Das Problem aus meiner Sicht ist aber das Dein Handeln (öffnen der Rolle) die Garantie
erlöschen lässt. 

So und jetzt lass mal irgendwo ein Materialfehler sein oder Du machst aus versehen
irgend was kaputt was ist dann?

Entweder hast Du Glück und die Rolle wird trotzdem getauscht  oder Du kannst Dich mit
Ersatzteilbeschaffung (Kosten) usw rumärgern.
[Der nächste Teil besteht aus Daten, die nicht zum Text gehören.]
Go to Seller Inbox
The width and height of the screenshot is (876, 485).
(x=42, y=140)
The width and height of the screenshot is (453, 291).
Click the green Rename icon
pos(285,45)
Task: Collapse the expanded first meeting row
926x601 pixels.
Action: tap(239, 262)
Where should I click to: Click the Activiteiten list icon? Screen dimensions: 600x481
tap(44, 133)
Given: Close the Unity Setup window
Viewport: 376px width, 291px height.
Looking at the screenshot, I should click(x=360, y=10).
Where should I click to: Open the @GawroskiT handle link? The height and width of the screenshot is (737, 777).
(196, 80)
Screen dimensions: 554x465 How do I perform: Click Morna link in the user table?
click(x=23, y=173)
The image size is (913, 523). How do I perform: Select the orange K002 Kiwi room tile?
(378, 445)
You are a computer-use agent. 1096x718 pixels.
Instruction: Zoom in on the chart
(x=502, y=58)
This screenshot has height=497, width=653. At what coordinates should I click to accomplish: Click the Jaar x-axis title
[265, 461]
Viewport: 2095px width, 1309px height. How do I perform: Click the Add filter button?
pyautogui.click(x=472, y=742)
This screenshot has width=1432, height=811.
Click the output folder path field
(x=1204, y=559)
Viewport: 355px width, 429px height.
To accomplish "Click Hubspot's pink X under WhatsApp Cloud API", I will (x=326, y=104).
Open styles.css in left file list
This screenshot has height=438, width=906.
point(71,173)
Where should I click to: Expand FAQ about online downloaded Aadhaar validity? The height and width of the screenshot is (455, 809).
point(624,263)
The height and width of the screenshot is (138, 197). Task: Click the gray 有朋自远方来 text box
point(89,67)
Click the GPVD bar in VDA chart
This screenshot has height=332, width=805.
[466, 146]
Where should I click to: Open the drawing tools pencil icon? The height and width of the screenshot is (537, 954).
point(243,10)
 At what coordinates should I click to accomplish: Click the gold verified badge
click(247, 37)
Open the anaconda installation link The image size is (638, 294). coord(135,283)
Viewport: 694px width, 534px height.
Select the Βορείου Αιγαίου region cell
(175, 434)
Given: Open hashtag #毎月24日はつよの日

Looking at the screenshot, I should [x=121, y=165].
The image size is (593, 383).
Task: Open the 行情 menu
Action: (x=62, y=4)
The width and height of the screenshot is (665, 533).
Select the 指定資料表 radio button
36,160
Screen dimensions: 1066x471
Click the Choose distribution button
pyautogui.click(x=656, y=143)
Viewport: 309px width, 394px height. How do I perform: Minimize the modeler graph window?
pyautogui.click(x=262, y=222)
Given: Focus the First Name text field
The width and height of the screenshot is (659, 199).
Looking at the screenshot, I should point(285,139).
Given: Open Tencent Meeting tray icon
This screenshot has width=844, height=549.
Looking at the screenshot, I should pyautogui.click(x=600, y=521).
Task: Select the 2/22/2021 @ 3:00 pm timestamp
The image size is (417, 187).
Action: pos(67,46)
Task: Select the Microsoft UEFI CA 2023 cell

Bei einem guten Händler kann man die Rolle 1 zu 1 umtauschen und sofort eine neue
Rolle mitnehmen, für meinen Geschmack die bessere und vor allem die sicherste Variante.


----------



## oliver_72 (11. Januar 2009)

*AW: Problem mit Penn Slammer*

hi,

du hast natürlich recht, wenn was schief geht ist essig und man kann die rolle abschreiben. auf der anderen seite: wenn man unterwegs ist und ein problem hat weiss man wenigstens was es ist. hatte mal meine live-liner offen und kann mich erinnern das die mit dickem zähem fett angefüllt ist. wenns warm ist perfekt, wenns kalt ist, und bei uns ists oft wirklich kalt, halt ein problem. hoffe immer noch auf feedback wie schwierig es ist an den relevanten teil heranzukommen. sehe aus der konstruktionszeichnung leider nicht raus welcher teil neu gefettet gehört. d.h. muss man den rotor etc abnehmen oder reicht es den seitenteil abzunehmen, das würde mir die entscheidung leichter machen....

gruss

oliver


----------



## oliver_72 (14. Januar 2009)

*AW: Problem mit Penn Slammer*

hallo leute,

habe die sache jetzt nochmals geprüft: rolle bei 8 grad unter 0 2 stunden im freien liegen lassen - sperrlager offenbar eingefroren. rolle zerlegt (konnte nicht anders ;-)) und mit anderem fett gefettet - selber test nochmal, selbes ergebnis. mein fazit: ich brauche wohl winterfestes fett, es liegt nicht wirklich an der rolle selber.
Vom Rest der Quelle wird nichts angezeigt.